Listing:
'''

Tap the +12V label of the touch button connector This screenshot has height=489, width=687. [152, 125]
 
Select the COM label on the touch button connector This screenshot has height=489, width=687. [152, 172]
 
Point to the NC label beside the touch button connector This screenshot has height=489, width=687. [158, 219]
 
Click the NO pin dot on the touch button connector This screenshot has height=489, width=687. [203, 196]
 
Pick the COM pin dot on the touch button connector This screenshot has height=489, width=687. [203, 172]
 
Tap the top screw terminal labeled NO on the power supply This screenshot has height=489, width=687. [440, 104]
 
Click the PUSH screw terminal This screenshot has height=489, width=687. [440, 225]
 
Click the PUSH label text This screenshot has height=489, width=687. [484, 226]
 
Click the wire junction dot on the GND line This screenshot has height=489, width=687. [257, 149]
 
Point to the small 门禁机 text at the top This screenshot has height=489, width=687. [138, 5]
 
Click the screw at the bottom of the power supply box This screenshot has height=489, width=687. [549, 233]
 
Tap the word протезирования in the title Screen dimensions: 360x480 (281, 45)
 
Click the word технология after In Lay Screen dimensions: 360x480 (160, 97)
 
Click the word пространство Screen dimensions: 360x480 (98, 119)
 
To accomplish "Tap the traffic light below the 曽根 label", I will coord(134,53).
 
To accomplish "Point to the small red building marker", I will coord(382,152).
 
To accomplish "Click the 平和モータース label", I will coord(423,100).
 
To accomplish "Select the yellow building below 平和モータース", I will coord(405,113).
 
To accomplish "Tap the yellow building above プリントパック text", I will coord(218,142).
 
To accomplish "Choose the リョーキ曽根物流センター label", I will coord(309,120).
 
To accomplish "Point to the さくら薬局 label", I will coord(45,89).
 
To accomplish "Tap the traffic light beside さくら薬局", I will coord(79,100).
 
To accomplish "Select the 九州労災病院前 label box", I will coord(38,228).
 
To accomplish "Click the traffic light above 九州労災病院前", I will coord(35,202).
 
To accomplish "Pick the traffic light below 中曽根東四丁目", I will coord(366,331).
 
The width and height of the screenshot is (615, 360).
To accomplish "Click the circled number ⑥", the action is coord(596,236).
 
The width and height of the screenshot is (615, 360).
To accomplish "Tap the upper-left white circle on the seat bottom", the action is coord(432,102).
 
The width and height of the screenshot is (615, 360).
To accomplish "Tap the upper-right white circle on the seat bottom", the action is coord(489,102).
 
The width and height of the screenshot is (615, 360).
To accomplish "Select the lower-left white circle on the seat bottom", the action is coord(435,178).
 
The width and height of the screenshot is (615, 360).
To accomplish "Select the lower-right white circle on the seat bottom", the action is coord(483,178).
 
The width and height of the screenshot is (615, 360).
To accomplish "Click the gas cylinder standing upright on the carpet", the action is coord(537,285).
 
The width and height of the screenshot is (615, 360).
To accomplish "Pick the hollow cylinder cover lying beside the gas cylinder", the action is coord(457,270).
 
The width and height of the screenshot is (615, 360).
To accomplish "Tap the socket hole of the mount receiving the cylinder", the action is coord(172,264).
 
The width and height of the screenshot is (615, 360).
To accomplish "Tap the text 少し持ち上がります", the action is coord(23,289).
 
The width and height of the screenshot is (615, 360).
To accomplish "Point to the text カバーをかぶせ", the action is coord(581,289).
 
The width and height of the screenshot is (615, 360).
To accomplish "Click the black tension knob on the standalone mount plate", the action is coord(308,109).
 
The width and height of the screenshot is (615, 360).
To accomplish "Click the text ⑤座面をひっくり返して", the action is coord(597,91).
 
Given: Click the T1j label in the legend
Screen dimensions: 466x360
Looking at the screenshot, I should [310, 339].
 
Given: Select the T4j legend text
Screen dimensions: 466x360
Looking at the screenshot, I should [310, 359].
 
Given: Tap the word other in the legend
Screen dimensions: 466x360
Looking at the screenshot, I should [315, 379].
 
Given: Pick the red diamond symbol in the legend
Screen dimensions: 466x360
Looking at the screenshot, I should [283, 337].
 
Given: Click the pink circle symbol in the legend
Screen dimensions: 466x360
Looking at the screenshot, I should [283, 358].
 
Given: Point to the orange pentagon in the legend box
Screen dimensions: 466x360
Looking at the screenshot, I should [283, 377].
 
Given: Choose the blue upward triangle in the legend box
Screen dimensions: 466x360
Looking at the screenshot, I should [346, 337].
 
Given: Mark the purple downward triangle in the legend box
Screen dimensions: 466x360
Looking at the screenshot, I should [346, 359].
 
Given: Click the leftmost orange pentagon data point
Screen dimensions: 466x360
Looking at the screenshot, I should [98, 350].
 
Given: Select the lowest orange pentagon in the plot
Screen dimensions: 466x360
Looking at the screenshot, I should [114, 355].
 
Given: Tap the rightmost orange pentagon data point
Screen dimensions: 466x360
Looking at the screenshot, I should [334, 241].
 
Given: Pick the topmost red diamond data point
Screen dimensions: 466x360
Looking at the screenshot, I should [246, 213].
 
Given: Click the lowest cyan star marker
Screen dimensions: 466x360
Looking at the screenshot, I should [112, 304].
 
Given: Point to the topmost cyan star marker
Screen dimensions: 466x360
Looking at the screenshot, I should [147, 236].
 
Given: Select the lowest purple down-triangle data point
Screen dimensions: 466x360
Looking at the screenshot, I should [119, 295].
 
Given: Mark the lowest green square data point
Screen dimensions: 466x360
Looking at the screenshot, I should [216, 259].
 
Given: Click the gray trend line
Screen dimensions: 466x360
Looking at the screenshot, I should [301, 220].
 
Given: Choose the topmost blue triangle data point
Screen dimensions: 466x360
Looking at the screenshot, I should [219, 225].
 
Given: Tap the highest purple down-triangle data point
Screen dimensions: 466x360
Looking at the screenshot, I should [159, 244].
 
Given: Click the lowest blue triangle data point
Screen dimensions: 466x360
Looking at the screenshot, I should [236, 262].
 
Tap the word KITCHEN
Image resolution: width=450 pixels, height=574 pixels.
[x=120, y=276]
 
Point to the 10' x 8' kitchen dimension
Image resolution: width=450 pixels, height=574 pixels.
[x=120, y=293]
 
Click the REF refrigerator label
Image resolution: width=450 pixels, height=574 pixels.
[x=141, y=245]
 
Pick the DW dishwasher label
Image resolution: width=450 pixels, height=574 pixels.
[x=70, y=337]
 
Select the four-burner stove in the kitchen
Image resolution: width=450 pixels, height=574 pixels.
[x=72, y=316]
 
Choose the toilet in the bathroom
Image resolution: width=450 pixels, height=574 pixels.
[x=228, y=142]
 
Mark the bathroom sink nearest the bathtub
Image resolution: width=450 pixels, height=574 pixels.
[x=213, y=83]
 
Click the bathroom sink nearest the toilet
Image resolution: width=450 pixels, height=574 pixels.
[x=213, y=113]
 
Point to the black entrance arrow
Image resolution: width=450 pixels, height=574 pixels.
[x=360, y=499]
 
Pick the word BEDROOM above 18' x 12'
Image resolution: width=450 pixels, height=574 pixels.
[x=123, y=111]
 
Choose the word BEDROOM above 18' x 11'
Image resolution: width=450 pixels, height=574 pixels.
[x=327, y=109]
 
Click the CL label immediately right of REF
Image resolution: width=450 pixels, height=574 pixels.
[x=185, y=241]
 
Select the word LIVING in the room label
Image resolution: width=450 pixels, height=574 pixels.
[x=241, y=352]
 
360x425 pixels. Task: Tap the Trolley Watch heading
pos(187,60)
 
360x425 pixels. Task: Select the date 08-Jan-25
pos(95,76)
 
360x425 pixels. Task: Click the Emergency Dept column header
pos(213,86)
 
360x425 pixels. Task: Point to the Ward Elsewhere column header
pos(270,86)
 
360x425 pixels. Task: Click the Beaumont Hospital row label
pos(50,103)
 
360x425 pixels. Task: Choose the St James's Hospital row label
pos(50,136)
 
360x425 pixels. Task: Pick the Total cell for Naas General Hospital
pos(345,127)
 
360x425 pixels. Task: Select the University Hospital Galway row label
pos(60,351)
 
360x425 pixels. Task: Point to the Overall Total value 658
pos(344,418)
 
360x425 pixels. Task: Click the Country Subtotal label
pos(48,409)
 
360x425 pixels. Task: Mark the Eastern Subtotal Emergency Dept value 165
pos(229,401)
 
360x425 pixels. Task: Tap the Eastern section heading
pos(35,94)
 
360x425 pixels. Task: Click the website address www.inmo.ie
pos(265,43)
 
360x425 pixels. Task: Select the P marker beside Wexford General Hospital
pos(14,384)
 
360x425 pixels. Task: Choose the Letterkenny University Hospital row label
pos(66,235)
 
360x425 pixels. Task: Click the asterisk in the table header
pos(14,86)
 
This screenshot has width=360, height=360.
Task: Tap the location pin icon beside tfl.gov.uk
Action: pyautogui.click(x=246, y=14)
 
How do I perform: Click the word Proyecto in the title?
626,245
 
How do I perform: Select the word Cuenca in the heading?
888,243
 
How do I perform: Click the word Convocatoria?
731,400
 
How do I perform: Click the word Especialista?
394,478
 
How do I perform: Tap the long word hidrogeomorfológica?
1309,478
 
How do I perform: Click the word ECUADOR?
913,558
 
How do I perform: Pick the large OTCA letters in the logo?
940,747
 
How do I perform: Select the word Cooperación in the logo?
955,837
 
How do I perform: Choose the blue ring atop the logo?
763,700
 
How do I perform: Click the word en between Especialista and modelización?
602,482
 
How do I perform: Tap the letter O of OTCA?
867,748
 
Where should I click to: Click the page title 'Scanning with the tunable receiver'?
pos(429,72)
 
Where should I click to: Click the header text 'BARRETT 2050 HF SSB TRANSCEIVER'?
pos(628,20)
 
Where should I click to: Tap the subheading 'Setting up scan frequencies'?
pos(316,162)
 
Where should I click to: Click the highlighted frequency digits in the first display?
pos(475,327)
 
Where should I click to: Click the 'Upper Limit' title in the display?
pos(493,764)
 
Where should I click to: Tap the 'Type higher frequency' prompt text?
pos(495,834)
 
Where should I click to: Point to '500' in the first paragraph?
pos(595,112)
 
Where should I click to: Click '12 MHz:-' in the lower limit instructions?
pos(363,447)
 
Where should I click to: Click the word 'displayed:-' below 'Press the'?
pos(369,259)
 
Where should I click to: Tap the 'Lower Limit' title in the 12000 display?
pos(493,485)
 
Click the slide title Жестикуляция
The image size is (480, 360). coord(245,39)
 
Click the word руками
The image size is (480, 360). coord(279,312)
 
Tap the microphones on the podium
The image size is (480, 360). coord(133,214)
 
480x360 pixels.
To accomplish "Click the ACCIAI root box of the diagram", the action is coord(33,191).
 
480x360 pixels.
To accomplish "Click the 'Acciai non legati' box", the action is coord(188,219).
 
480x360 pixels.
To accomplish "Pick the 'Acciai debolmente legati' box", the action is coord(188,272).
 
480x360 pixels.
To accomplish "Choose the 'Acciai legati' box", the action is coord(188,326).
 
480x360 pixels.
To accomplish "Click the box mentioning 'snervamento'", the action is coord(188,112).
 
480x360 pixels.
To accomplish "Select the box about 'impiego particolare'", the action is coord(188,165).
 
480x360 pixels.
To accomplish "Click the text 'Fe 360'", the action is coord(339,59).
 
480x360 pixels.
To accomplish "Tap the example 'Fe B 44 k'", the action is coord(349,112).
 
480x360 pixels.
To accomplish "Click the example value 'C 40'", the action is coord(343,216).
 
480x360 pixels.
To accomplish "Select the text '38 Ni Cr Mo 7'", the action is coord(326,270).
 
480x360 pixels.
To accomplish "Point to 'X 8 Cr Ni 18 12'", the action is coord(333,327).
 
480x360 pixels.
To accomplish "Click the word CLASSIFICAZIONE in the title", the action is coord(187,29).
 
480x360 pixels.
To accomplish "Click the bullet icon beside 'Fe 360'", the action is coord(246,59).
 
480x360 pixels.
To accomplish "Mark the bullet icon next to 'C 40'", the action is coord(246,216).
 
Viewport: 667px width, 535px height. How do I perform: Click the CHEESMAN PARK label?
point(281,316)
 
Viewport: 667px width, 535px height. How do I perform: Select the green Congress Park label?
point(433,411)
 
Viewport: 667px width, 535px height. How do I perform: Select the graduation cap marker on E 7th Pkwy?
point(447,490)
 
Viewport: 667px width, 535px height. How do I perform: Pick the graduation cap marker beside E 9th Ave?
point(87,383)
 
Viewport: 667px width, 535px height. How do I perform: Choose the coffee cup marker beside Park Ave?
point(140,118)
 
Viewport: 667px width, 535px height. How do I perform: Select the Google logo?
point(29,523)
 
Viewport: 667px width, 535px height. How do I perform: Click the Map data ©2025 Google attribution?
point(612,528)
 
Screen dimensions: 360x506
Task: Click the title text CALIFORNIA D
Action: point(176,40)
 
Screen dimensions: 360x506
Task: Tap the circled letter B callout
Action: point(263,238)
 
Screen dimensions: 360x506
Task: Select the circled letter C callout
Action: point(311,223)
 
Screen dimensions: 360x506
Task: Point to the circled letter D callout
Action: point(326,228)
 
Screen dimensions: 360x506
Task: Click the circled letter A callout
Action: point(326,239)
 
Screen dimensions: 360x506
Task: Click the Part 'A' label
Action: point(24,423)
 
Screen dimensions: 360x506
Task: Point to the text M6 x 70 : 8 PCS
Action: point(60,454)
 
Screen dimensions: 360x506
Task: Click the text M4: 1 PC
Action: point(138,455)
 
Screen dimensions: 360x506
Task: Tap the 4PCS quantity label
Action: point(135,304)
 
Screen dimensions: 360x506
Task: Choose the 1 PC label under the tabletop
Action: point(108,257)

'''

Count the lines in the listing above that contain the string "green". Reply with the number alone.

Output of the task >> 2